◆ EXERCISE AIM ◆
An exact copy is required of the lines from the one with "You are a GUI" through the last line of the material below, and of nothing else.
-------- INFORMATION SHOWN
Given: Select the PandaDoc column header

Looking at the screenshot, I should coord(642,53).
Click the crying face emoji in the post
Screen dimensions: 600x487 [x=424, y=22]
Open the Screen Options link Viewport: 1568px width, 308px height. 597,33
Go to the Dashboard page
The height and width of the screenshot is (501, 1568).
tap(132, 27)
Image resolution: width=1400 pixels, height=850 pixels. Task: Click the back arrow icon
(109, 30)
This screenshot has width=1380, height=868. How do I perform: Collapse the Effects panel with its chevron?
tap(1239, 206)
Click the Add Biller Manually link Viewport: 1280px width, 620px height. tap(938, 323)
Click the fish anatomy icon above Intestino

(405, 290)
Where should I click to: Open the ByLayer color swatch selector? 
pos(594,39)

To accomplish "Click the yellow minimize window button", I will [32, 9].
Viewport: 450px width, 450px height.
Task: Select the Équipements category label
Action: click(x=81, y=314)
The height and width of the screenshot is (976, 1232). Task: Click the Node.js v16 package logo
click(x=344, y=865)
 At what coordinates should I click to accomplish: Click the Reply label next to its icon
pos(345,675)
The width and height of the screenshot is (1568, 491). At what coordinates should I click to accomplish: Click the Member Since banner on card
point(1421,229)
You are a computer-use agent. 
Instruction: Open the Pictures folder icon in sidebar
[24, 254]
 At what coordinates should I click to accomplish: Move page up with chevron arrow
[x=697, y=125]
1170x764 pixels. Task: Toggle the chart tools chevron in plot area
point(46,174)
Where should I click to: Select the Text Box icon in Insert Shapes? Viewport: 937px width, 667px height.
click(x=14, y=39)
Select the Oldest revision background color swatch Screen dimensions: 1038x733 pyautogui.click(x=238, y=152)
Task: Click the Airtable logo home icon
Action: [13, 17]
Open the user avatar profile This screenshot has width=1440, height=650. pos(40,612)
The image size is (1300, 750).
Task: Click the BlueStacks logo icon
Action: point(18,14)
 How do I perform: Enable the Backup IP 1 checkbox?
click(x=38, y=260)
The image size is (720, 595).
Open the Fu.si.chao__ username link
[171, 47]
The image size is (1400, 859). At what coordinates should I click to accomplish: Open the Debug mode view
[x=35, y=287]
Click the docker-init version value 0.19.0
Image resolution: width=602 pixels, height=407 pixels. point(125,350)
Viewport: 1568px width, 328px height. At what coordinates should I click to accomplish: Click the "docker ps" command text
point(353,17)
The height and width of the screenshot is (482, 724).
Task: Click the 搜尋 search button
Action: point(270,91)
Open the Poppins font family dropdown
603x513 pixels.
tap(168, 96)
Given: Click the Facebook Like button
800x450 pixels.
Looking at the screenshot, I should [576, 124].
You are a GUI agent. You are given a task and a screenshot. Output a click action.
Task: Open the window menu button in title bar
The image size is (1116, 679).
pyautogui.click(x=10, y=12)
----------------
◆ COMPLETED EXERCISE ◆
You are a GUI agent. You are given a task and a screenshot. Output a click action.
Task: Open the window menu button in title bar
The image size is (1116, 679).
pyautogui.click(x=10, y=12)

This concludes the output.